> _Aim of the task_
Repeat, please, only the lines from the top of the data down to the line with "The height and width of the screenshot is (833, 1024)."; include both of those lines.

-------- Data provided

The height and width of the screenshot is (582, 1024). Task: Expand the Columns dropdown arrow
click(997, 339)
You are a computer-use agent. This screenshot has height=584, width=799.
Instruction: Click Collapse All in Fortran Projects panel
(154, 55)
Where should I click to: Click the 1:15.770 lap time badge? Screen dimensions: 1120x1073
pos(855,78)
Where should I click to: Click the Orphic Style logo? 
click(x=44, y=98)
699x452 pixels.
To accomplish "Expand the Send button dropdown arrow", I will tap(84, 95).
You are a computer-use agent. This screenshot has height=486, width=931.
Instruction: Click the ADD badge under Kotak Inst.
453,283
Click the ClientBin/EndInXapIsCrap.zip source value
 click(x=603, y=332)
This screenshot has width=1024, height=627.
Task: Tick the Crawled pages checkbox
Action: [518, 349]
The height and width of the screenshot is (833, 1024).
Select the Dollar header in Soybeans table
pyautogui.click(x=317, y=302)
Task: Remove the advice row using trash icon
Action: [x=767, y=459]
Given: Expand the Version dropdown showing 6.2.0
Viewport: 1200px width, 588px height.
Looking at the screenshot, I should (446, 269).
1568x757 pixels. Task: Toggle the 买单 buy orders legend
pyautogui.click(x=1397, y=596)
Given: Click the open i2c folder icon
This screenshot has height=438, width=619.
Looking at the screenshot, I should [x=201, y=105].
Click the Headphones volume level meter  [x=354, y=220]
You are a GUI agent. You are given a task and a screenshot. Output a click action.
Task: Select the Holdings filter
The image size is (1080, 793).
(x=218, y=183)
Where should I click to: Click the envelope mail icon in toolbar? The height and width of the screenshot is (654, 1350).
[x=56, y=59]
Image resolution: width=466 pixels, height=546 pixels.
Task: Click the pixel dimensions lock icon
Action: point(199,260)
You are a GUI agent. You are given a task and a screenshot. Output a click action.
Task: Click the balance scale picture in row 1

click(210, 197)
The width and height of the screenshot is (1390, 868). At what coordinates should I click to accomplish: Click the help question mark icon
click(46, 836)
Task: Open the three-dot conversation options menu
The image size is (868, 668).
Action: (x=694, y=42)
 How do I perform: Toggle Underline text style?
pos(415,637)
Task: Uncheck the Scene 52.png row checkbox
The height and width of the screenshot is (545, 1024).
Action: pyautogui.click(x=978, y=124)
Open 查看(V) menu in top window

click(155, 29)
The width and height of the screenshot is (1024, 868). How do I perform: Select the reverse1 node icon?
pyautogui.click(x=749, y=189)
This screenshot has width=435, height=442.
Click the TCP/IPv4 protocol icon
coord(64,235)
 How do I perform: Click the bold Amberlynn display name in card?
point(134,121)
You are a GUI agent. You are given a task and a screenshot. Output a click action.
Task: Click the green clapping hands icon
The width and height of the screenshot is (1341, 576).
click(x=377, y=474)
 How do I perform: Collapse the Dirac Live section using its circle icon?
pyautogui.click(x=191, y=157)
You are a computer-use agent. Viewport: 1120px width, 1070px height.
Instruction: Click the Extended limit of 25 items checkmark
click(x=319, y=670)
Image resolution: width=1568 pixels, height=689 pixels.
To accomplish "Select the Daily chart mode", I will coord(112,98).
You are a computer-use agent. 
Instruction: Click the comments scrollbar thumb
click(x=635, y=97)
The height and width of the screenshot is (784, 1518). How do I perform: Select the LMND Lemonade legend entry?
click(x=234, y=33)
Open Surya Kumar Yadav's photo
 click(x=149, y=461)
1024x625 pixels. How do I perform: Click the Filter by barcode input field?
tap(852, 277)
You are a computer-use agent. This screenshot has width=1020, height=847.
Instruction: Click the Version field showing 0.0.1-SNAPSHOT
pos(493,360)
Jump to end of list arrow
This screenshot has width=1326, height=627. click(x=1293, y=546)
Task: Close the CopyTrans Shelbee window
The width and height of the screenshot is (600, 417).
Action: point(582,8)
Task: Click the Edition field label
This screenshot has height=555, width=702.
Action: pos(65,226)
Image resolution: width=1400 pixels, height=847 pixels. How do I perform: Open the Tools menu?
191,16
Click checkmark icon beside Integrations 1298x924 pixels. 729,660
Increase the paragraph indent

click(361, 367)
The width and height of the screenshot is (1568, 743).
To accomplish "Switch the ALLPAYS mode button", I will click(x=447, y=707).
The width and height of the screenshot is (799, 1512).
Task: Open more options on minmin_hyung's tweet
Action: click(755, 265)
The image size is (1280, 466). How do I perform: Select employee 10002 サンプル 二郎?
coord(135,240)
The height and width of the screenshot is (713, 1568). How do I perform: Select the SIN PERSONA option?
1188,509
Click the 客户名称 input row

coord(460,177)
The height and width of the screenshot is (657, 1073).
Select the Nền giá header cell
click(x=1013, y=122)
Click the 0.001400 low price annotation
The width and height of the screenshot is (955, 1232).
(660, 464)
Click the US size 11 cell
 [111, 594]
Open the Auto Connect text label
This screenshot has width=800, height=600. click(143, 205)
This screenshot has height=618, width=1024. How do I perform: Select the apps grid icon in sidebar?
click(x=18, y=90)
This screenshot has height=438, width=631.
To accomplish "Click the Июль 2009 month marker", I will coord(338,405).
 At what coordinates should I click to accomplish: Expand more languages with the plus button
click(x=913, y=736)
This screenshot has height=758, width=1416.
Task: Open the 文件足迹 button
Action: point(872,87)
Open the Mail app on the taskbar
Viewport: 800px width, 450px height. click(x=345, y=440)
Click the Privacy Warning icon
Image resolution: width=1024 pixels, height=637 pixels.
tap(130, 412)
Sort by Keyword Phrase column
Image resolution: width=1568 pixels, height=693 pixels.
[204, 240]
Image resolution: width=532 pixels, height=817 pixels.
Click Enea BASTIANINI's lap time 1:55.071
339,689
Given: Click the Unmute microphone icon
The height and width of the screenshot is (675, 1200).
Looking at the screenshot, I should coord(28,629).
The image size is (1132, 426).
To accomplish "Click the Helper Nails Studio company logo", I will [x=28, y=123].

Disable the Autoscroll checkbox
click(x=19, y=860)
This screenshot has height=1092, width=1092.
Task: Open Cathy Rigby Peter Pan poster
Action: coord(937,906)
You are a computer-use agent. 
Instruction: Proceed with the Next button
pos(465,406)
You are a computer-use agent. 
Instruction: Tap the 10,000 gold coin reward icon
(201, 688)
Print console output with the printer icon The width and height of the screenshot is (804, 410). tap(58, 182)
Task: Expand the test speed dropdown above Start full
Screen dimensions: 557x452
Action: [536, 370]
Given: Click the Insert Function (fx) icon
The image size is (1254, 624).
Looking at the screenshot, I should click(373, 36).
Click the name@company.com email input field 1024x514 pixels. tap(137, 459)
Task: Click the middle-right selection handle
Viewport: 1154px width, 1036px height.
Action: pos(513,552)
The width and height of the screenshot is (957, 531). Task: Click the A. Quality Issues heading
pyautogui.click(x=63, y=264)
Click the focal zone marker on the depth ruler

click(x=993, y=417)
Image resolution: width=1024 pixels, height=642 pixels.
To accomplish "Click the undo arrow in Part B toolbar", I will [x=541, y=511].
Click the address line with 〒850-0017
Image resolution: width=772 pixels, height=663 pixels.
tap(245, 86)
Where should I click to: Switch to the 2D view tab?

----------------

> _Output_
The height and width of the screenshot is (582, 1024). Task: Expand the Columns dropdown arrow
click(997, 339)
You are a computer-use agent. This screenshot has height=584, width=799.
Instruction: Click Collapse All in Fortran Projects panel
(154, 55)
Where should I click to: Click the 1:15.770 lap time badge? Screen dimensions: 1120x1073
pos(855,78)
Where should I click to: Click the Orphic Style logo? 
click(x=44, y=98)
699x452 pixels.
To accomplish "Expand the Send button dropdown arrow", I will tap(84, 95).
You are a computer-use agent. This screenshot has height=486, width=931.
Instruction: Click the ADD badge under Kotak Inst.
453,283
Click the ClientBin/EndInXapIsCrap.zip source value
 click(x=603, y=332)
This screenshot has width=1024, height=627.
Task: Tick the Crawled pages checkbox
Action: [518, 349]
The height and width of the screenshot is (833, 1024).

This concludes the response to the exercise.